Indicate only the number of lines in the listing below in which the word "Tools" appears.

[[ Provided records, beginning ]]

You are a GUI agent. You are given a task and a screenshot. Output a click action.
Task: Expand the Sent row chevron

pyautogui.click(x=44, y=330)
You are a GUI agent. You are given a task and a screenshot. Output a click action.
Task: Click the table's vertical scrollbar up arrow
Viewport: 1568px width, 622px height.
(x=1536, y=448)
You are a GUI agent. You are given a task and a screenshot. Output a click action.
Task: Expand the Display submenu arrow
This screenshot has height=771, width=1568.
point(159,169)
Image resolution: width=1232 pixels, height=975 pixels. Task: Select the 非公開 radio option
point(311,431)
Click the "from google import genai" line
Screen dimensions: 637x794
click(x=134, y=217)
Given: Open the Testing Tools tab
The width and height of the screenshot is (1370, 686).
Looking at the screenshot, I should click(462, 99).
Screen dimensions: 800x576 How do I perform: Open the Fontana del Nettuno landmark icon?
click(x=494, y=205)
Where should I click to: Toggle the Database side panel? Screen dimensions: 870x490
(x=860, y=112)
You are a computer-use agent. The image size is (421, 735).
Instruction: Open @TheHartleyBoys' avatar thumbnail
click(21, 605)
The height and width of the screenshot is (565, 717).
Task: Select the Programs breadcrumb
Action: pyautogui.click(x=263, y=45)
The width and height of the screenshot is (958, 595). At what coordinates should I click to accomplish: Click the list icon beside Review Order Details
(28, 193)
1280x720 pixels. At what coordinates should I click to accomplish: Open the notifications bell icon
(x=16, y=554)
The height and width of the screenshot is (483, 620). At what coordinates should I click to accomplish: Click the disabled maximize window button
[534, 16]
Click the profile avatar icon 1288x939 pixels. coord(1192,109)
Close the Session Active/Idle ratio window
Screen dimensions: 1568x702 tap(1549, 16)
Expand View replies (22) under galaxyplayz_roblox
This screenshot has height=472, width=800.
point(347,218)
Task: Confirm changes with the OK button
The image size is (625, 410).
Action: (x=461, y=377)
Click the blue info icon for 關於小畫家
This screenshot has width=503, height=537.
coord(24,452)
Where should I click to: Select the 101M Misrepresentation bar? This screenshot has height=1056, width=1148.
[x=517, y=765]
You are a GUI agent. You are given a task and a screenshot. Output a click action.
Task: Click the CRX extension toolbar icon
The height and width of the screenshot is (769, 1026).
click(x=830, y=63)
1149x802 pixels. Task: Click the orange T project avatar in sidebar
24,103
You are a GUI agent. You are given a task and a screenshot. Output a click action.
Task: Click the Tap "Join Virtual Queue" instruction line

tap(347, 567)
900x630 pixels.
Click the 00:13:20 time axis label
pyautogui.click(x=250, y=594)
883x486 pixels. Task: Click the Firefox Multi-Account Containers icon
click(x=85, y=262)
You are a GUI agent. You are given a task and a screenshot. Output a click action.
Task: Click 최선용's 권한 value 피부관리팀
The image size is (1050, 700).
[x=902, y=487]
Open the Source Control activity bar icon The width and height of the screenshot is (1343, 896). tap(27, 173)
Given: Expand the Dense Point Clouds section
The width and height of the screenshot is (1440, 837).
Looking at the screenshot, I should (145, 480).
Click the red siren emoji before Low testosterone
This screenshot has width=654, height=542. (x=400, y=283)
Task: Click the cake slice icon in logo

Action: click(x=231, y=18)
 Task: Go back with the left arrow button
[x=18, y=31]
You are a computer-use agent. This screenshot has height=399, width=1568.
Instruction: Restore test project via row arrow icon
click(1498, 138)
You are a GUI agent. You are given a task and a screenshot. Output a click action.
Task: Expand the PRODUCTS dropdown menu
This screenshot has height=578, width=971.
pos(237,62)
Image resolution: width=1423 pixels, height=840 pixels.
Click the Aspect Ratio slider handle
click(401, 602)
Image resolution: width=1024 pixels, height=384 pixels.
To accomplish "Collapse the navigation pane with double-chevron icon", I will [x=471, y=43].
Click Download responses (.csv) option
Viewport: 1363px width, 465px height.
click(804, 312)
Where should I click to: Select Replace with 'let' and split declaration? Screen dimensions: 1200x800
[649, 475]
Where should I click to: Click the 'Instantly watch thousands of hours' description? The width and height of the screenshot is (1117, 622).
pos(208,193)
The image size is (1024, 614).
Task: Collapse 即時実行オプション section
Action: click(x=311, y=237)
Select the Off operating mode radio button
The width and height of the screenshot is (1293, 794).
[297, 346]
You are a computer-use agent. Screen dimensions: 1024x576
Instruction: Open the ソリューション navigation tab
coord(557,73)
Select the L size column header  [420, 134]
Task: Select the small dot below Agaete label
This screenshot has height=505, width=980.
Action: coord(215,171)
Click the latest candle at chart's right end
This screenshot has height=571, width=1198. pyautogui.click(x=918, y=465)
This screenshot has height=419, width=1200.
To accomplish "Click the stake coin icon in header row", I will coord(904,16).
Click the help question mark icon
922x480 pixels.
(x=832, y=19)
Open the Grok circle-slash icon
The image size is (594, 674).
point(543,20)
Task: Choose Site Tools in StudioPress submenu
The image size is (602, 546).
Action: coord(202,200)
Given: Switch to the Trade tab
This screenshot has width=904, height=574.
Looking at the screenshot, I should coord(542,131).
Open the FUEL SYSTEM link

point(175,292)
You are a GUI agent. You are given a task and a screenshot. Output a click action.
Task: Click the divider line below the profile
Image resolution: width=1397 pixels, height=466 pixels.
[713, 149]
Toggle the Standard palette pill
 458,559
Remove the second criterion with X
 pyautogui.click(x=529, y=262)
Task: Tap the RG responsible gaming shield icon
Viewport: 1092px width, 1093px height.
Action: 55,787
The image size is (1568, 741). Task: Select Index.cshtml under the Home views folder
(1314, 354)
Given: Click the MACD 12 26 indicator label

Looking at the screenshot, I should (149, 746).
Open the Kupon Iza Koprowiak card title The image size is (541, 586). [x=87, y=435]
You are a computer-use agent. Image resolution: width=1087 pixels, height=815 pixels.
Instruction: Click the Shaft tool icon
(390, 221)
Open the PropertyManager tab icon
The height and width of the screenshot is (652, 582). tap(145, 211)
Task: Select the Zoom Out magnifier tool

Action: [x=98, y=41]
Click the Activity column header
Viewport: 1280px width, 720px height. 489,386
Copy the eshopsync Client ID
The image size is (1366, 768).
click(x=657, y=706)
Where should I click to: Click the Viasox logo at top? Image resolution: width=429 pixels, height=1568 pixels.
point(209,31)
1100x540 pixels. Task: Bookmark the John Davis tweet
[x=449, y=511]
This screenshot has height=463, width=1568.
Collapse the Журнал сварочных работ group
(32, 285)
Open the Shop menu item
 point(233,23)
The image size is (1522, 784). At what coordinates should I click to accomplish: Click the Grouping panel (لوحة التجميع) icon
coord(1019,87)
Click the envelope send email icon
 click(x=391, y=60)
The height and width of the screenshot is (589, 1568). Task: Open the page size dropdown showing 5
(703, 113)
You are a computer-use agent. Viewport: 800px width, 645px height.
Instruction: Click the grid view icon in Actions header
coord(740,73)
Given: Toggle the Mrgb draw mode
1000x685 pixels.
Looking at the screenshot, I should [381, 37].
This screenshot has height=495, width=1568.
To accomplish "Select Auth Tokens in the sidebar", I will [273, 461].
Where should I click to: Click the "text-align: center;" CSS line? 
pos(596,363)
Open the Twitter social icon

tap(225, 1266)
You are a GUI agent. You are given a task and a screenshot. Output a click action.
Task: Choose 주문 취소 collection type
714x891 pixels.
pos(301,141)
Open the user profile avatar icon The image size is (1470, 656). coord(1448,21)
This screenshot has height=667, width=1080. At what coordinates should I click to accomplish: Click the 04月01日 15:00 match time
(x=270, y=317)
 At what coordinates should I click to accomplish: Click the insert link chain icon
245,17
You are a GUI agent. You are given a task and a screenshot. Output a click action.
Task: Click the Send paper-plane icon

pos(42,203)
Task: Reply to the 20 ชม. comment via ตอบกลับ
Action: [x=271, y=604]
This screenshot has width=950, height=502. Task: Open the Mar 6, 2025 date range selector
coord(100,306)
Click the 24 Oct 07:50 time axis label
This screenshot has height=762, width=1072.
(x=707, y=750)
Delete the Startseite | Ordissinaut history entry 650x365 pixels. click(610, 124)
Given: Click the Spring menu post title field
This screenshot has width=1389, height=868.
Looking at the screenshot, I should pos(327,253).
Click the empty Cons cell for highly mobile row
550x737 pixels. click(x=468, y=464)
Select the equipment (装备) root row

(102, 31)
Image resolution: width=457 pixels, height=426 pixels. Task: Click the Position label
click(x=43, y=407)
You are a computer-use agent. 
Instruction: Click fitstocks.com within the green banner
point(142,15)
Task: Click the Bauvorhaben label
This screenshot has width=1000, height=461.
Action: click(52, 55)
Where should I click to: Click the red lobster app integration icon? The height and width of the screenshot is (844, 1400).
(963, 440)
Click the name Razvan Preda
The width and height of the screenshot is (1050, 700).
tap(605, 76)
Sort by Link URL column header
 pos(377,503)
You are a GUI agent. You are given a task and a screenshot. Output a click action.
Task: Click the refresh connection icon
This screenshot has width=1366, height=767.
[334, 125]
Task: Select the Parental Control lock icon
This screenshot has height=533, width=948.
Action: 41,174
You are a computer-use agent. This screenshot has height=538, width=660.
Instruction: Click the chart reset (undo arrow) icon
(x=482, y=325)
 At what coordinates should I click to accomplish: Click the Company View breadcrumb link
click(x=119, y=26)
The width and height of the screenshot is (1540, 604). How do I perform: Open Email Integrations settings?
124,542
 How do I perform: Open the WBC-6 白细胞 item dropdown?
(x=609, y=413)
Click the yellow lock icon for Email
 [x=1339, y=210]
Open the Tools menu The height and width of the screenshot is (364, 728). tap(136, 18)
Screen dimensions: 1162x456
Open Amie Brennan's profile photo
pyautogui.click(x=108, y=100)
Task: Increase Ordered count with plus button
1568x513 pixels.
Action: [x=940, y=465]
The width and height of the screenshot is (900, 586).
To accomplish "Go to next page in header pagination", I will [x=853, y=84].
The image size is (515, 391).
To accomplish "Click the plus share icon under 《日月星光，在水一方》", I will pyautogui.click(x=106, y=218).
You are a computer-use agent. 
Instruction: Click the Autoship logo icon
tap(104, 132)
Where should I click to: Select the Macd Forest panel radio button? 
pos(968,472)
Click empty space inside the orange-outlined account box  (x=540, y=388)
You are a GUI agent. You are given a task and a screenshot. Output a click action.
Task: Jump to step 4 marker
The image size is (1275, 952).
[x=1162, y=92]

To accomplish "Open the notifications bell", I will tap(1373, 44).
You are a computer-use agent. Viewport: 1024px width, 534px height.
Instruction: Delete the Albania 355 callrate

[[ Provided records, end ]]

Finished task: 3